Reproduce all entries word for word.

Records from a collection
Content starts

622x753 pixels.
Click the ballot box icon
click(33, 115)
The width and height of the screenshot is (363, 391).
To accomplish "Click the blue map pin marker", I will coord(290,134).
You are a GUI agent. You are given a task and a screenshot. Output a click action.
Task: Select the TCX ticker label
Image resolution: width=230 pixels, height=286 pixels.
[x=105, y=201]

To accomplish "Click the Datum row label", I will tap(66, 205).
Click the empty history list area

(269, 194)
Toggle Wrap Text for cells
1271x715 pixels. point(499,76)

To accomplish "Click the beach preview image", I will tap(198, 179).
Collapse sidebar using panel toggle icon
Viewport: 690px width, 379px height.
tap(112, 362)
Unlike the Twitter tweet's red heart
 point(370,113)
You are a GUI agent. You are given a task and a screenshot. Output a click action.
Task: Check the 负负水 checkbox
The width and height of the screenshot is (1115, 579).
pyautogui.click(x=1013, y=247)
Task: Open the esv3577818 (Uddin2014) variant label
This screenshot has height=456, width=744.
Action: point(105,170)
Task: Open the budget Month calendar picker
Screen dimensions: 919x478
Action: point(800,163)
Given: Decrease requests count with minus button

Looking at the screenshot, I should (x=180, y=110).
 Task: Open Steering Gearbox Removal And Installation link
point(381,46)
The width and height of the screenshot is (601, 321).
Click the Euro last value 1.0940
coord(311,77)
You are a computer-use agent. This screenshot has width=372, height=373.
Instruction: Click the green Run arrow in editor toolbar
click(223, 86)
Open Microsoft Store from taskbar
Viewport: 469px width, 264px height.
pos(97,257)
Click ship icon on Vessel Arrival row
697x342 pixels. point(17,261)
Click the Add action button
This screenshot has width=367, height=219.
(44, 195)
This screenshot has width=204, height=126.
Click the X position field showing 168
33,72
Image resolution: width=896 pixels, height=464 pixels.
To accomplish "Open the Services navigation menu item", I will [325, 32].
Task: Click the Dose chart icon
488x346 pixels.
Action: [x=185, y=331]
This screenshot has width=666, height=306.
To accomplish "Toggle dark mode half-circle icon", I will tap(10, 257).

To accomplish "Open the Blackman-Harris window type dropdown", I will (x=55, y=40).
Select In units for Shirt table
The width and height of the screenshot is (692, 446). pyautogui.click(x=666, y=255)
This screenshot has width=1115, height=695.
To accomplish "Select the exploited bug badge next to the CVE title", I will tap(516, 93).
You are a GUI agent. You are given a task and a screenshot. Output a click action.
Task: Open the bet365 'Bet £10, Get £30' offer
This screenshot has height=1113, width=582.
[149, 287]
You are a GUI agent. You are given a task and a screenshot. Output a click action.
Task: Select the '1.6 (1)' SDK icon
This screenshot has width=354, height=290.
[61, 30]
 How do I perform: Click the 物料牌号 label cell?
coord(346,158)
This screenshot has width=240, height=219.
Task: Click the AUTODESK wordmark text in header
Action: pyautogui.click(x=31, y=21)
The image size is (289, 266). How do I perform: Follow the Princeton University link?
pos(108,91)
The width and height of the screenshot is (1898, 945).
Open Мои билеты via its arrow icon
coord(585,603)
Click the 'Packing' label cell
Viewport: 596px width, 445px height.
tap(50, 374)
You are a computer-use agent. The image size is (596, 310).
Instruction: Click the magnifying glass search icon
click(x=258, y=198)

Content ends

* Task answer:
622x753 pixels.
Click the ballot box icon
click(33, 115)
The width and height of the screenshot is (363, 391).
To accomplish "Click the blue map pin marker", I will coord(290,134).
You are a GUI agent. You are given a task and a screenshot. Output a click action.
Task: Select the TCX ticker label
Image resolution: width=230 pixels, height=286 pixels.
[x=105, y=201]

To accomplish "Click the Datum row label", I will tap(66, 205).
Click the empty history list area

(269, 194)
Toggle Wrap Text for cells
1271x715 pixels. point(499,76)

To accomplish "Click the beach preview image", I will tap(198, 179).
Collapse sidebar using panel toggle icon
Viewport: 690px width, 379px height.
tap(112, 362)
Unlike the Twitter tweet's red heart
 point(370,113)
You are a GUI agent. You are given a task and a screenshot. Output a click action.
Task: Check the 负负水 checkbox
The width and height of the screenshot is (1115, 579).
pyautogui.click(x=1013, y=247)
Task: Open the esv3577818 (Uddin2014) variant label
This screenshot has height=456, width=744.
Action: point(105,170)
Task: Open the budget Month calendar picker
Screen dimensions: 919x478
Action: point(800,163)
Given: Decrease requests count with minus button

Looking at the screenshot, I should (x=180, y=110).
 Task: Open Steering Gearbox Removal And Installation link
point(381,46)
The width and height of the screenshot is (601, 321).
Click the Euro last value 1.0940
coord(311,77)
You are a computer-use agent. This screenshot has width=372, height=373.
Instruction: Click the green Run arrow in editor toolbar
click(223, 86)
Open Microsoft Store from taskbar
Viewport: 469px width, 264px height.
pos(97,257)
Click ship icon on Vessel Arrival row
697x342 pixels. point(17,261)
Click the Add action button
This screenshot has width=367, height=219.
(44, 195)
This screenshot has width=204, height=126.
Click the X position field showing 168
33,72
Image resolution: width=896 pixels, height=464 pixels.
To accomplish "Open the Services navigation menu item", I will [325, 32].
Task: Click the Dose chart icon
488x346 pixels.
Action: [x=185, y=331]
This screenshot has width=666, height=306.
To accomplish "Toggle dark mode half-circle icon", I will tap(10, 257).

To accomplish "Open the Blackman-Harris window type dropdown", I will (x=55, y=40).
Select In units for Shirt table
The width and height of the screenshot is (692, 446). pyautogui.click(x=666, y=255)
This screenshot has width=1115, height=695.
To accomplish "Select the exploited bug badge next to the CVE title", I will tap(516, 93).
You are a GUI agent. You are given a task and a screenshot. Output a click action.
Task: Open the bet365 'Bet £10, Get £30' offer
This screenshot has height=1113, width=582.
[149, 287]
You are a GUI agent. You are given a task and a screenshot. Output a click action.
Task: Select the '1.6 (1)' SDK icon
This screenshot has width=354, height=290.
[61, 30]
 How do I perform: Click the 物料牌号 label cell?
coord(346,158)
This screenshot has width=240, height=219.
Task: Click the AUTODESK wordmark text in header
Action: pyautogui.click(x=31, y=21)
The image size is (289, 266). How do I perform: Follow the Princeton University link?
pos(108,91)
The width and height of the screenshot is (1898, 945).
Open Мои билеты via its arrow icon
coord(585,603)
Click the 'Packing' label cell
Viewport: 596px width, 445px height.
tap(50, 374)
You are a computer-use agent. The image size is (596, 310).
Instruction: Click the magnifying glass search icon
click(x=258, y=198)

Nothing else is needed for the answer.